This is my data,
id | label | tweet | |
---|---|---|---|
0 | 1 | 0 | @user when a father is dysfunctional and is so selfish he drags his kids into his dysfunction. #run |
which is in text format, I have pre-processed it and then I want to fit a PyTorch LSTM model in it.
To fit the model I have to split the dataset into train and test set, and as PyTorch has a very interesting module called DataLoader to load the dataset, so we could use it. But as soon as I do this -
train_data = TensorDataset(torch.from_numpy(np.array(train_x)), torch.from_numpy(np.array(train_y)))
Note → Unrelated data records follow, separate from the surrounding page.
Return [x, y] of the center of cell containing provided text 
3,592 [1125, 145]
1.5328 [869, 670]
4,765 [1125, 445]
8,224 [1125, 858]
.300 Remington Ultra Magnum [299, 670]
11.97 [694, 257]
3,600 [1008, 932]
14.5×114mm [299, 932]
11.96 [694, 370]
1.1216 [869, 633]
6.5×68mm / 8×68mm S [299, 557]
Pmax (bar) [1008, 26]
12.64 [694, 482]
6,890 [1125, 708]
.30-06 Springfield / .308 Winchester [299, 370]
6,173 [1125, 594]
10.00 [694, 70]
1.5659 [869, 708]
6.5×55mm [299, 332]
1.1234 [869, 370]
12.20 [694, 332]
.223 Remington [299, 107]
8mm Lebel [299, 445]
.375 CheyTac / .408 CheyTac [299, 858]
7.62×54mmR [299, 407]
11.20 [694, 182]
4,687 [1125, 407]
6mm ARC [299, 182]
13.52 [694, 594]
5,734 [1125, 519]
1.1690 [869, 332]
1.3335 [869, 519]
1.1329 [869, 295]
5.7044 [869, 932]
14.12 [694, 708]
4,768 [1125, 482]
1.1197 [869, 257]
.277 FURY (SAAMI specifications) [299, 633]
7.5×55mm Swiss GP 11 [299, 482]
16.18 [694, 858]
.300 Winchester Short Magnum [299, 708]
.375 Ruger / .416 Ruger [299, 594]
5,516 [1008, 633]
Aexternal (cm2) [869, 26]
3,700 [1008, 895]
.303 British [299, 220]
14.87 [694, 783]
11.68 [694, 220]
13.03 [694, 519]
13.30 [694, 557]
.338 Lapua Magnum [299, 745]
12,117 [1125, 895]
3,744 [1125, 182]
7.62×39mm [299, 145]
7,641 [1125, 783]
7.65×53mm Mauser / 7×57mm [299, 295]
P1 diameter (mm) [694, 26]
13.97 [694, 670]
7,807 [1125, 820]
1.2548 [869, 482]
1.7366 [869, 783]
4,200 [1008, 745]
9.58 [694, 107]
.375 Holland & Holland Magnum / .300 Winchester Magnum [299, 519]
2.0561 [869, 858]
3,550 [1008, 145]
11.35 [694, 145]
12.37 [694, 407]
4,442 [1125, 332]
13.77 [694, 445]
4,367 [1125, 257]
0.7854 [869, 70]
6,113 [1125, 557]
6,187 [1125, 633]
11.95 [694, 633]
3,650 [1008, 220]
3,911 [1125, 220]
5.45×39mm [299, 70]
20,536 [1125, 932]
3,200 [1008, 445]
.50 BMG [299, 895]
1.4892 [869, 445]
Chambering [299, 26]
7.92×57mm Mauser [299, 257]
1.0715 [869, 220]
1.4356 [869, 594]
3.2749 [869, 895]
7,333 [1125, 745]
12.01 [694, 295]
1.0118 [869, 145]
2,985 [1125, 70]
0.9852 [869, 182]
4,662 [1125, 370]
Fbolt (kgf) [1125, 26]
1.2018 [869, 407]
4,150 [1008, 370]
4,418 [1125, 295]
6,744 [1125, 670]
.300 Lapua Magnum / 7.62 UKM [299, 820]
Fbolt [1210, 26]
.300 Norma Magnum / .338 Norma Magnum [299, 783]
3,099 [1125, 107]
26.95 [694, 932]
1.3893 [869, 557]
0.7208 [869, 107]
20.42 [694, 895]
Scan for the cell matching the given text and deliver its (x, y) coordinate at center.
valid_data = TensorDataset(torch.from_numpy(np.array(valid_x)), torch.from_numpy(np.array(valid_y)))
test_data = TensorDataset(torch.from_numpy(np.array(test_x)), torch.from_numpy(np.array(test_y)))
It throws an error that
TypeError: can't convert np.ndarray of type numpy.object_. The only supported types are: float64, float32, float16, int64, int32, int16, int8, and uint8.
in the line of
----> 4 train_data = TensorDataset(torch.from_numpy(np.array(train_x)),torch.from_numpy(np.array(train_y)))
I have also printed the shape and type of the splitted datasets,
print('shape of training set: {}' .format(train_x.shape))
print('shape of valid set: {}' .format(valid_x.shape))
print('shape of test set: {}' .format(test_x.shape))
shape of training set: (32979,)
shape of valid set: (2910,)
shape of test set: (2910,)
print(train_x.dtype)
object
How can I solve this error? I have tried solutions like converting the object type to string or float, neither of them worked. I am not getting any solutions. Any help appriciated.